··· TEXTO PARA LEER ···

Daiana García es una de los 700 mil jóvenes que no trabajan ni estudian. Ella no pudo elegir. Tuvo a su hijo a los 17. Pero Valentín nació con síndrome de Down y necesitaba mamá de tiempo completo. Daiana dejó el colegio y buscó trabajo. De noche, como mesera. Sueldo en negro y flaco. El único horario que le permitía dejar a Valentín con los abuelos, Aguantó dos años y renunció. Intentó en otro restorant. Pero otra vez lo mismo, y volvió a renunciar.
Daiana vive en la casa de sus papás, en Ramos Mejía. Muy cerca, está Mariano, su novio. Desde que nació Valentín, hace cinco años, los dos buscan un trabajo que les permita llegar a eso que les resulta inalcanzable: vivir juntos en su propia casa.
Pero a ella nada la para. Todos los días se levanta a las siete. Cocina y limpia la casa. Va con Valentín a la plaza y después de dejarlo en el jardín, sale a buscar trabajo. A la tarde está otra vez en casa con su hijo y juntos esperan la visita de Mariano. Esta semana, Daiana tiene dos entrevistas que le consiguieron en el servicio de empleo de la AMIA. “Yo estoy a full, necesito encaminarme otra vez”, dice Daiana y suelta una larga lista de planes: terminar el colegio, estudiar profesorado de lengua y literatura, y conseguir un trabajo de día y en blanco.
En 2003, cuando el país salía de patacones y corralitos, estos jóvenes eran algo menos del 8 por ciento del total. Ocho años después, con una economía fortalecida, el porcentaje siguió en aumento. Son el 10 por ciento. El informe, de Sel Consultores de Ernesto Kritz, estableció también que “prácticamente la totalidad de ese aumento se produjo a partir del segundo semestre de 2007”.
Otro estudio, del Observatorio de la Deuda Social Argentina de la UCA, refuerza esos números: Si la edad se extiende hasta los 29, entonces los jóvenes con problemas laborales o de estudio suman 1.295.908, y representan el 20 por ciento del total. Agustín Salvia, investigador del Conicet, y autor del informe, sostiene que “los jóvenes continúan siendo el sector más vulnerable en materia de inclusión laboral, tanto en la época de crisis como de recuperación económica”.
No es un fenómeno exclusivo de Argentina pero aquí buena parte de las causas hay que buscarlas en la historia de empleo, o desempleo, que se arrastra desde hace generaciones: En los sectores más pobres, los chicos que no trabajan ni estudian son el 30 por ciento.

···

Por favor, prosigue el texto sobre los jóvenes que no trabajan ni estudian a partir de su última oración.

··· EXTRACTO DE DATOS ···

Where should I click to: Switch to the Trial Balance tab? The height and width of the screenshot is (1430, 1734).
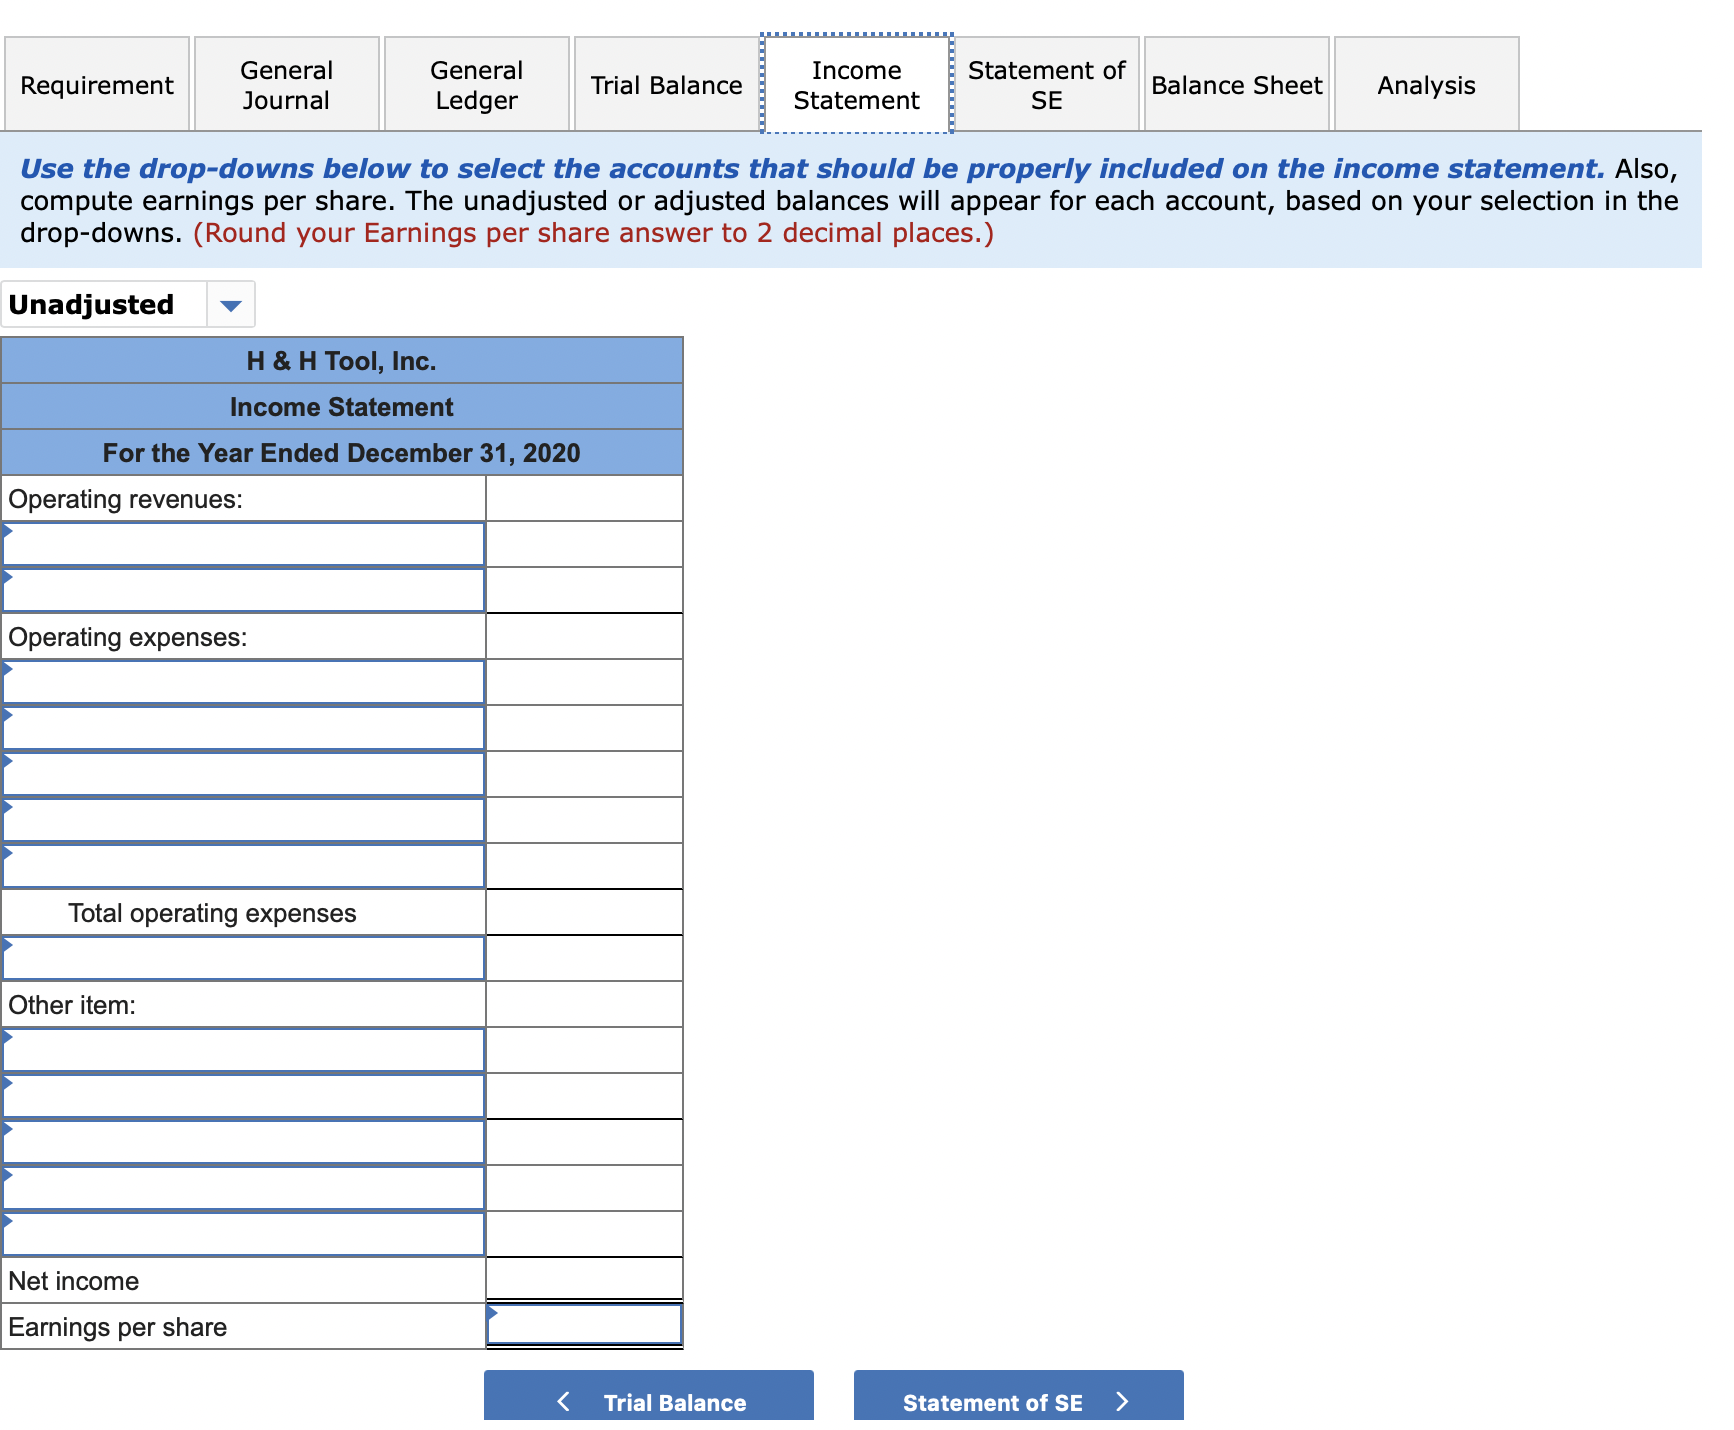click(x=664, y=84)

···

### RESULTADO DE LA TAREA
Ese no es caso de Florencia Tahan , mendocina de 22 años, quien por motus propio y bolsillo ajeno decidió no hacer nada. “Estoy recargando las pilas. La vagancia o no hacer nada es una de las necesidades que tenemos todos los seres humanos”, reclama ella con el mismo ímpetu de quien exige trabajo digno. Dejó la Facultad hace dos años porque los cuarenta minutos de viaje se le hacían muy pesados. Quizás, el año que viene estudie marketing. Aunque tampoco está segura. Del colegio, le quedó la costumbre de levantarse temprano. Pero últimamente, mira un poco de tele y se vuelve a acostar. Sus horas se pasan en Facebook o Twitter. Algunas veces, cocina. Del resto, se ocupa la empleada de la familia. Papá y mamá pagan sus gastos.
A Franco Stagnaro Zaffi , sus padres también le dan le plata. Pero a él, los días sin hacer nada se le hacen eternos. No pudo aprobar el ingreso a Ingeniería, en Córdoba, y ya le da “un poco de cosa” cuando tiene que pedir plata. Franco está seguro que el año que viene va a rendir bien: “Me tengo muchísima fe. Uno se aburre de no hacer absolutamente nada”.
Para Vanesa D’Alessandre, investigadora de Siteal, esta es “una generación que vio reducidas sus oportunidades reales para capitalizar sus credenciales educativas a través del mercado laboral y así participar de los canales tradicionales de movilidad e integración”.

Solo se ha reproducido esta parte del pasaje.